Let’s look at why this kind of decrease in variability is important. In a simple one-sample t-test, we look at a fraction whose denominator is a measure of variability: the (estimated) standard error of the mean. Other inference situations are similar, even if the formula is much more complicated, and even if we do not know what the formula is. What we can say about it though is that it is that estimate of variability that is reduced by blocking. This generally makes our test statistic larger (F went from 15.32 to 24.02) and p-values get smaller (0.001 to 0.000).
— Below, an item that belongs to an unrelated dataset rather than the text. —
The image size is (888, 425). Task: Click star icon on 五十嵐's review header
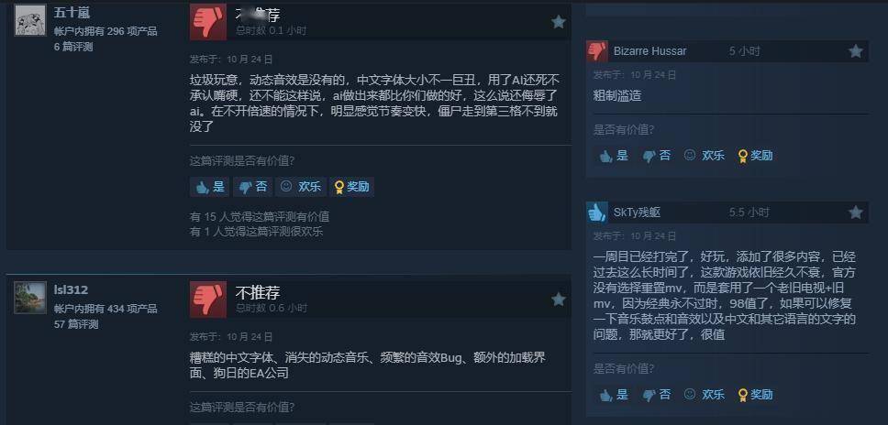559,22
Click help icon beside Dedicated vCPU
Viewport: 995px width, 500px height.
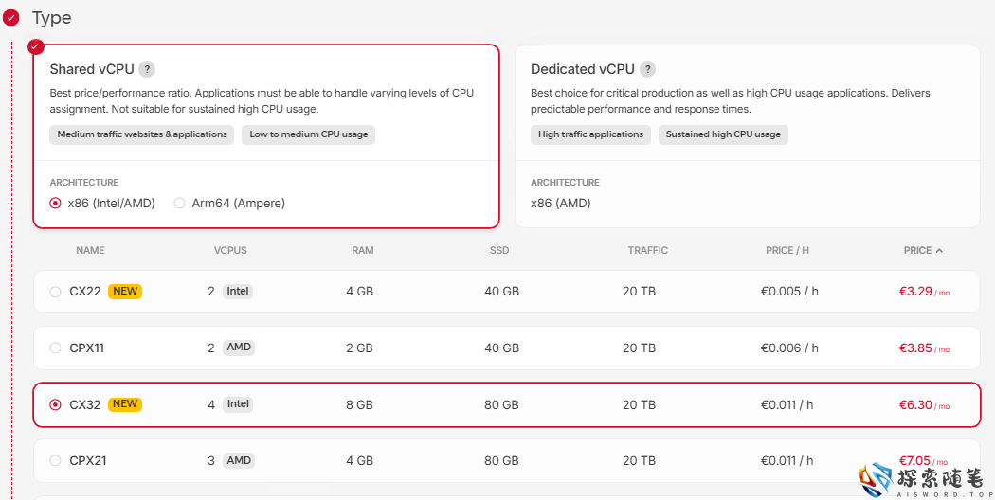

This increases the power of a test and decreases the margin of error (or width of a confidence interval).

Finally, here are the raw data and the fits for the final model.


What model is that you ask? Not one that can be expressed in an equation as readily as a regression model. But it is just as simple. Here it is. Taking a young person in bright sunlight as the base (5.22 feet for average error) add on

  • 0.10 feet for being middle aged
  • 1.30 feet for being even older
  • 1.64 feet for cloudy conditions

You can verify this in the FITS column. That 1.64 is just the difference in the two means from the t-test we started with. But now if we did a confidence interval for that difference it would be narrower (details not shown here) and in addition we have learned something about the effect of age.

Technology Note:

The data are part of the DEPTH dataset that comes with the Student Edition of Minitab 14, which was used to create all the printouts.